Justiça acata pedido do MP e determina suspensão de obras contra erosão e ressaca na Ponta da Praia


100 dias atrás
Por: #Santaportal - Em 13/01/2018 às 20:49
Justiça acata pedido do MP e determina suspensão de obras contra erosão e ressaca na Ponta da Praia Divulgação/Prefeitura Municipal de Santos

SANTOS - As obras do projeto piloto que tem como objetivo reduzir os efeitos da ressaca e da erosão na Ponta da Praia, em Santos, tinham sido iniciadas pela Prefeitura nesta semana, mas foram suspensas após uma decisão judicial acatando pedido do Ministério Público do Meio Ambiente. A decisão é da juíza Patrícia Naha, da 3ª Vara da Fazenda Pública da Cidade, que estipulou multa de R$ 1 milhão ao município caso os trabalhos não sejam suspensos imediatamente.

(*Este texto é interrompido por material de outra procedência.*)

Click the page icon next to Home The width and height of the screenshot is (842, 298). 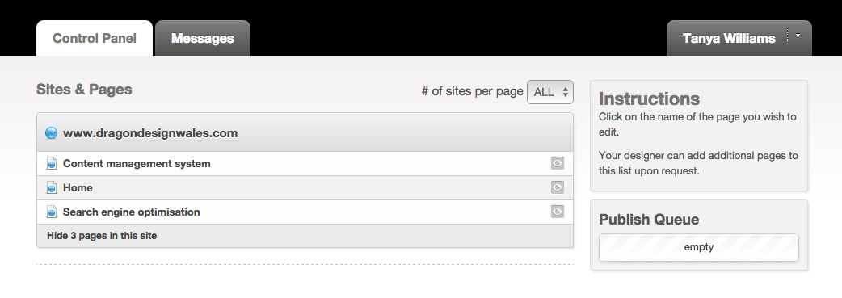pos(52,187)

Segundo o MP, a Administração Municipal não tem licença ambiental nem sua dispensa oficial, além de o projeto oferecer o perigo de causar danos ecológicos. O órgão ainda acrescenta que a Prefeitura de Santos “sabia que não poderia realizar a obra sem a dispensa”, fato que caracterizaria, no entendimento do promotor de Justiça, Urbanismo e Meio Ambiente de Santos, Daury de Paula Junior, improbidade administrativa.

De acordo com Daury, a Administração Municipal protocolou um ofício afirmando que recebeu a dispensa da Cetesb e um documento que a entidade enviou ao MP declarando que o projeto não se enquadra nas competências da companhia. No entanto, o promotor destaca que o gerente da Cetesb afirmou que a Prefeitura foi notificada de que precisaria consultar o Ibama para o licenciamento.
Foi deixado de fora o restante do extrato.